Guarulhos, 14 de janeiro de 2026
Estrutura produzia recipientes com fundo falso para abastecer o tráfico internacional; ação ocorre em meio a recorde de apreensões e prisões no terminal em 2025.
A Polícia Federal desarticulou uma estrutura criminosa que usava lixeiras “adaptadas” com fundo falso para esconder cocaína em áreas próximas ao setor de embarque do Aeroporto Internacional de Guarulhos. A operação, realizada nesta semana, cumpriu dois mandados de busca e apreensão no município e mirou endereços apontados pelos investigadores como uma espécie de linha de produção dos compartimentos clandestinos.

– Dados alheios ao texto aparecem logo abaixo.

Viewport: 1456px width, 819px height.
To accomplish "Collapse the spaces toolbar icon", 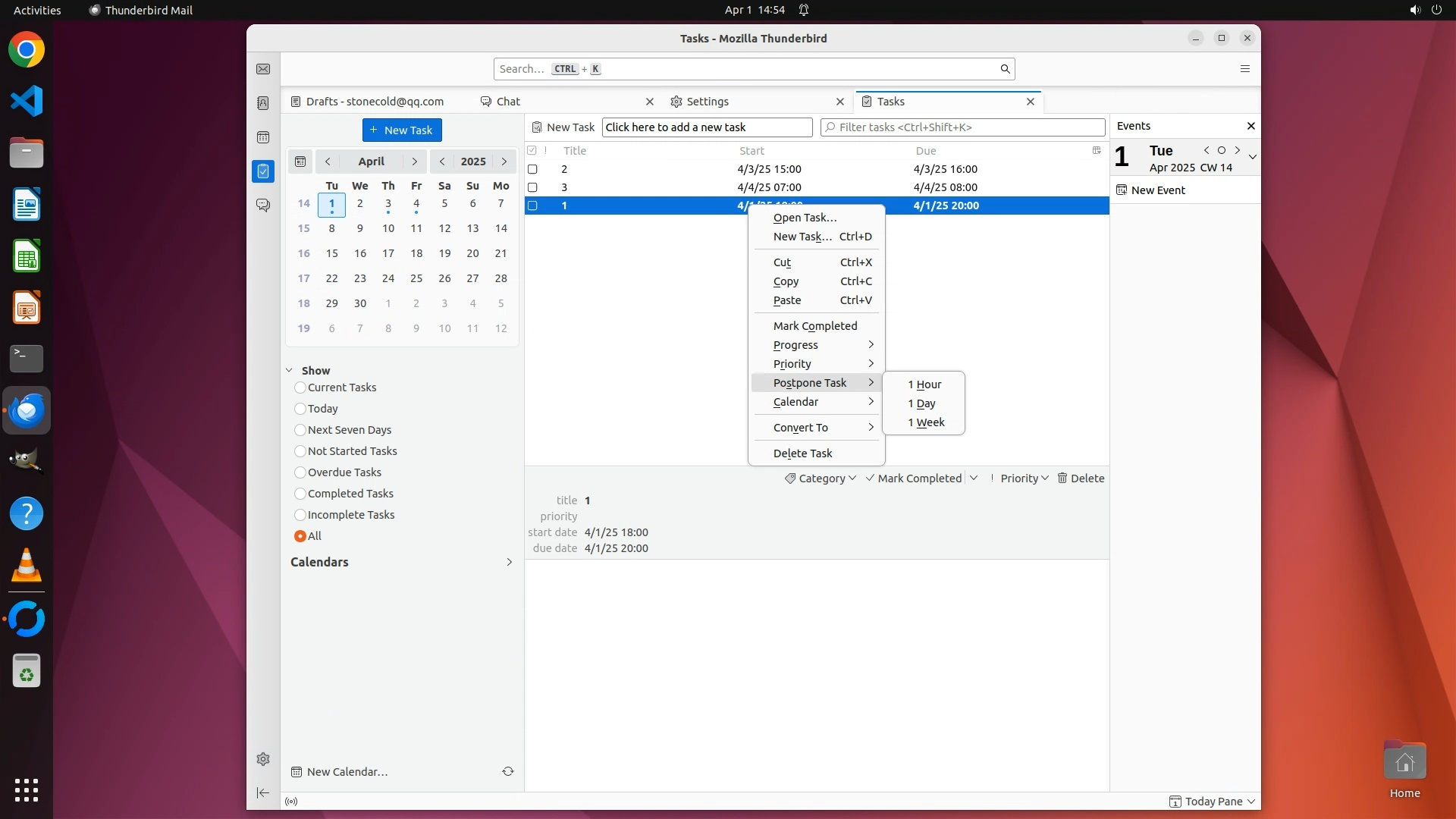I will 263,792.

Segundo a apuração, o grupo fazia da peça aparentemente banal, a lixeira, um item-chave para burlar a fiscalização, criando um espaço oculto onde a droga era armazenada antes de seguir viagem. O esquema teria como destino principal países da Europa, rota recorrente para o envio de cocaína a partir do maior aeroporto do país.
A PF informou que o caso está inserido em duas frentes investigativas, batizadas de Heavy Cleaning e Persecutio Punctata, que miram organizações especializadas em logística e ocultação de entorpecentes no ambiente aeroportuário. Ainda no contexto da mesma investigação, um homem apontado como um dos líderes do grupo foi preso no último fim de semana. Ele seria responsável por fornecer a cocaína e pagar as chamadas “mulas”, recrutadas para transportar a droga até o destino final.
A descoberta da “fábrica” joga luz sobre um aspecto menos visível do tráfico internacional: a sofisticada engrenagem montada fora do terminal para alimentar o crime dentro dele. Em vez de depender apenas do improviso, quadrilhas investem em métodos de ocultação de entorpecentes cada vez mais elaborados e, muitas vezes, sob medida para driblar inspeções e cães farejadores.
Recorde em 2025 aumenta pressão sobre o aeroporto
O desdobramento ocorre dias depois de a própria Polícia Federal divulgar um balanço que mostra a dimensão do problema e o tamanho do cerco no Aeroporto de Guarulhos. De acordo com os dados da corporação, 2025 terminou com 3.992 quilos de entorpecentes apreendidos e 820 pessoas presas por diversos crimes no terminal, um recorde histórico de apreensões para a unidade.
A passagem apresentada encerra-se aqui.